It does run in families, and it's recessive and X-chromosome linked so more common in boys (as they only have the one X-chromosome so one copy of the gene is affected they don't have another "normal" one to cancel it out). If your mother's father was colour blind then she would have been a carrier (as he would have passed on his X-linked gene to her) and there's a 50% chance that she'd have passed on her affected X-linked gene to you (which would make you a carrier) and then if you are a carrier a 50% chance that you'd pass on the affected gene to your DS.

lemonaid · 25/06/2007 18:51

It varies in how it affects people -- there are different types.
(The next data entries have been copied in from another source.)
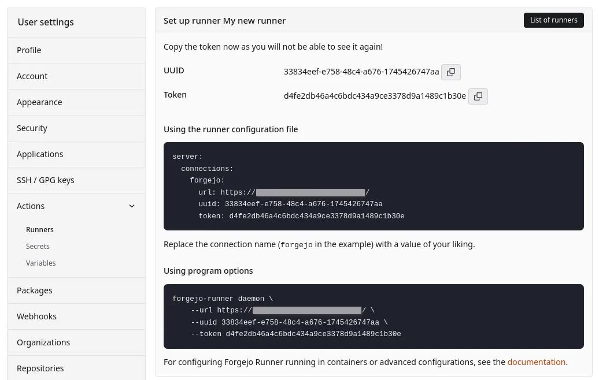This screenshot has width=599, height=380.
Task: Go to SSH / GPG keys
Action: pos(46,180)
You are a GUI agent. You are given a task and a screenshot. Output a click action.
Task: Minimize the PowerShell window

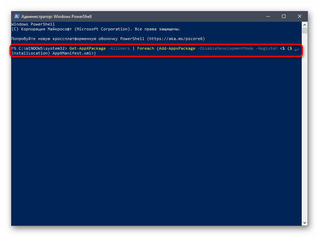pos(268,16)
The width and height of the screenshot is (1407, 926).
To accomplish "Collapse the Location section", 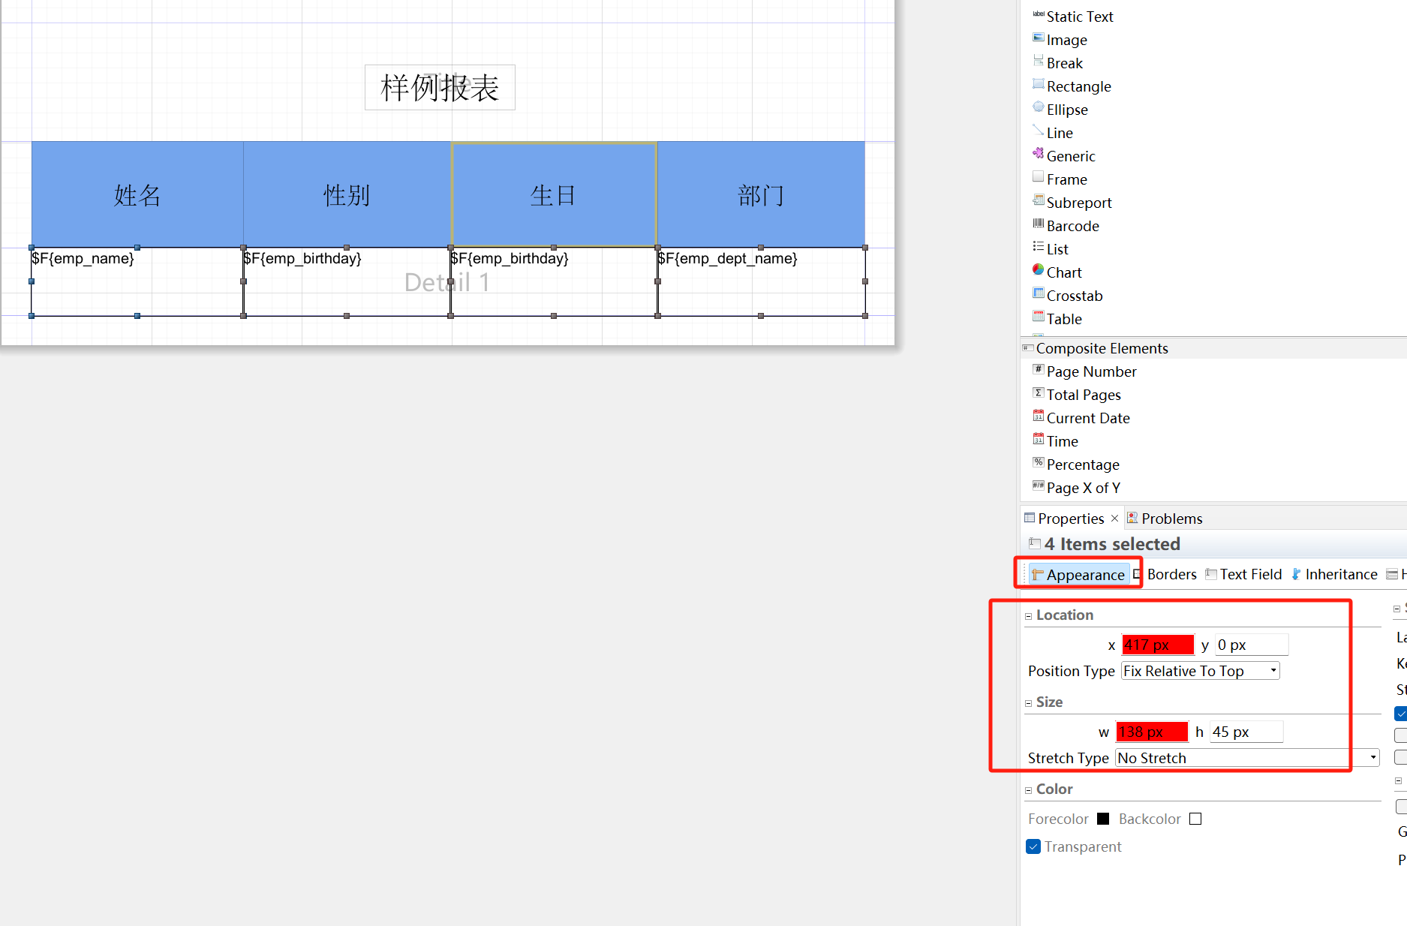I will tap(1029, 616).
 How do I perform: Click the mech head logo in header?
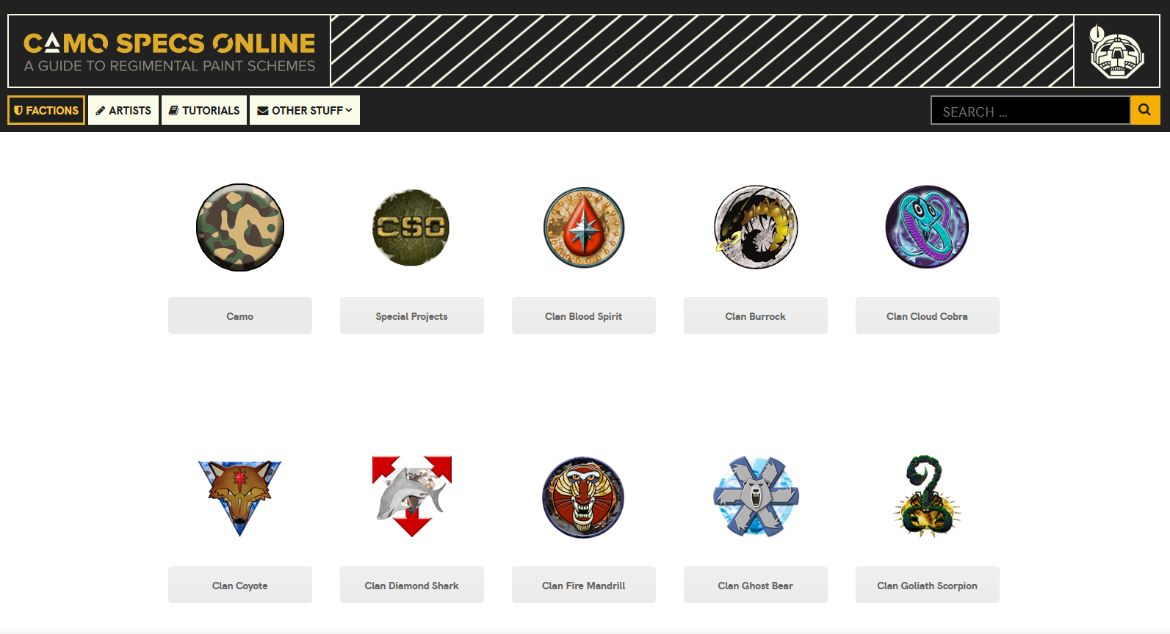1116,51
Some can only see in monochrome, effectively (that's more rare) while others just can't distinguish two particularl colours (typically they confuse red and green, or blue and yellow) but there are other variants.

SweetyDarling · 25/06/2007 18:53

There are 2 dif typesw of common colour blindness. One is red/green and I can't remember the other (uni was a while ago!). Bascially it doesn't mean that he sees greys or anything like that, it will just mean that he won't be able to distinguish the two colours from one another. The test ususally involves showing a card with (for eg) a background of greeen dots with a sqaure of red dots in the middle and asking what shape is shown on the card. A colour blind person will just see dots as all the same and won;t see the square. I'm sure if yougoogle this you'll find egs of the tests.

NatalieJane · 26/06/2007 09:36

Yes sweety, she showed him a book with coloured dots, and he had a pair of glasses on with one red lens and one green lens, she showed him 5 pictures and he only found 2 of 5 shapes she asked him to.

Thanks for the info everyone, it has really helped me understand it all a bit better.